This film doesn’t have a superstar like in Taare Zameen Par, neither does it have an item number like in Chillar Party. It does not have the preachy tones, the hamming, or the exceptionally mean adults of most Hindi children’s films as we know them. Yet Gattu stands tall, albeit on a handicapped foot. Gattu is not a fantasy, yet it’s magical. It is not a real life story, but it’s real, so real that you can touch it. And you will be touched too.
Technically, this review could be one line long. Gattu is a really wonderful, sweet film. You must go and watch it. There, you have the verdict. But it’s not enough, is it? Readers will want to know why. And so here are the reasons.
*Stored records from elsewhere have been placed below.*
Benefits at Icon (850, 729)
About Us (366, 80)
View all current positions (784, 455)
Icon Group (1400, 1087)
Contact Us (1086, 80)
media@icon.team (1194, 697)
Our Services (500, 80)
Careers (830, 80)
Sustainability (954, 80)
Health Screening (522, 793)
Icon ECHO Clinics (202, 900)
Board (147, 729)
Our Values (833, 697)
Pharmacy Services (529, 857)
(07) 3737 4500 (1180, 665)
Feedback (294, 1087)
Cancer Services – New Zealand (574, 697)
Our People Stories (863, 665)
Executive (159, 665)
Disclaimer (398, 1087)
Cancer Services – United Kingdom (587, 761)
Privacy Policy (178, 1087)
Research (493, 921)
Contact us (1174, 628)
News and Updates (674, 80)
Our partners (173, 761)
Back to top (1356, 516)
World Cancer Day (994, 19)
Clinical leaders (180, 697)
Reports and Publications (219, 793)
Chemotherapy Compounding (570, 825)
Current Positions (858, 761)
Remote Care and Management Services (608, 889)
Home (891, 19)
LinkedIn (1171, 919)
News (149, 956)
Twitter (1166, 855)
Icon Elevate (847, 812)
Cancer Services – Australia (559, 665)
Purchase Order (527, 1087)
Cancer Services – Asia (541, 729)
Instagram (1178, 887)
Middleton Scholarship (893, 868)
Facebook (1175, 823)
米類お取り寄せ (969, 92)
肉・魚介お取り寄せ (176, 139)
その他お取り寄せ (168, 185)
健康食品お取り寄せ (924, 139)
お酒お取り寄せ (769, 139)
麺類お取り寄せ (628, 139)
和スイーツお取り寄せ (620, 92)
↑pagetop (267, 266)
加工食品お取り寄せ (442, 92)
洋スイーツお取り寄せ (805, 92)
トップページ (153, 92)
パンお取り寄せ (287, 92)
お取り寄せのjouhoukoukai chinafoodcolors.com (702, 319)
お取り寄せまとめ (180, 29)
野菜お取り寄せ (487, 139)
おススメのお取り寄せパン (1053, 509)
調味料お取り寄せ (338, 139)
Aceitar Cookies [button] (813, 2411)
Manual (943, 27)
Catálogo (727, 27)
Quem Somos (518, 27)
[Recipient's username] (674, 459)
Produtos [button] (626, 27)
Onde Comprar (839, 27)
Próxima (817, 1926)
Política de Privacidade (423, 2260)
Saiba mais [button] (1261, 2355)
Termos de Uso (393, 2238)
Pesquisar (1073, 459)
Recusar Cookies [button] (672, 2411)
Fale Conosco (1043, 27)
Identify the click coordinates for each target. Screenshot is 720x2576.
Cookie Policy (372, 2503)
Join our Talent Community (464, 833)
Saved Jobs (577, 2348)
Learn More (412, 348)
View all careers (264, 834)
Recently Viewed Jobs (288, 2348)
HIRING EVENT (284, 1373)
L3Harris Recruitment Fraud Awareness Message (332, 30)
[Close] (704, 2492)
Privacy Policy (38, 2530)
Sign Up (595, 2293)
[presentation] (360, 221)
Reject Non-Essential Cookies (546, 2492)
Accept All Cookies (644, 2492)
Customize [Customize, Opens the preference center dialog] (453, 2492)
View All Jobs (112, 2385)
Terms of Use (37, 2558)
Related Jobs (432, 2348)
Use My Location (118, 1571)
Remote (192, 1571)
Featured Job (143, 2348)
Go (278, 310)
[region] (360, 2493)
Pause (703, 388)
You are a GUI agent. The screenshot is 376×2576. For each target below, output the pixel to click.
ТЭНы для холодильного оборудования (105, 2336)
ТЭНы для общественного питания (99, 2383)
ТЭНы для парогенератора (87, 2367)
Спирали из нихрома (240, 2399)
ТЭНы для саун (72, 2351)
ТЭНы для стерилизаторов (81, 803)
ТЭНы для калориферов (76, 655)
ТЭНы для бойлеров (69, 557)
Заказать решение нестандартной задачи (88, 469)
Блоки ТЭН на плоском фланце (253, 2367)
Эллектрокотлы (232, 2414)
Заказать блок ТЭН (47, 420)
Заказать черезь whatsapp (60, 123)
After his day at the school, Gattu lies on the floor of his tenement, twirling the long, long sleeve of his adult shirt in his hand, asking his scrap dealer kabaadi guardian uncle whether his father will ever be back? Or whether his parents would ever have sent him to school if they had lived with him? He sighs after he hears of how his father abandoned him. He is not stricken or sorry, just curious.
Gattu has wide, expressive eyes, unguarded looks, impish charm, and ambition. He runs around busily collecting scrap in the small bylanes in Roorkee. But his eye is on Kali, the monster kite who nobody in the city has been able to defeat so far. His dream is to katao Kali. But to do that he needs to be on a higher ground, the terrace of a school in the area. And thus, Gattu enters school, armed with a stolen uniform, a comic book and a self-made omlette sandwich for lunch. During classes, he keeps staring at the terrace, forbidden to the students, plotting how to reach it and defeat Kali. He does too, with a really bizarre schoolboy strategy with his newly acquired middle class schoolmates.
This is a warm, tender film although its conclusion and wrap-up a trifle too simplistic for the kind of depth it achieves through its build-up. The cast is perfect; fresh and fun.
Mohammed Samad is a rockstar, his Gattu is sweet and shrewd and utterly lovable. He steals, he lies, he cheats, he repents and he apologises. And he gets what he wants.
But of course by then we know the film is not about what Gattu wants. It’s about what we want for Gattu. It is about basic opportunities Gattu and, really so many children in our country, miss out on because of illiteracy, poverty and indifference. It is about the lack of security, emotional and financial, in their lives. But what is gratifying is that Gattu gets all that we want for him too. That’s where Gattu scores; that it makes us aspire to see him in all the children around us.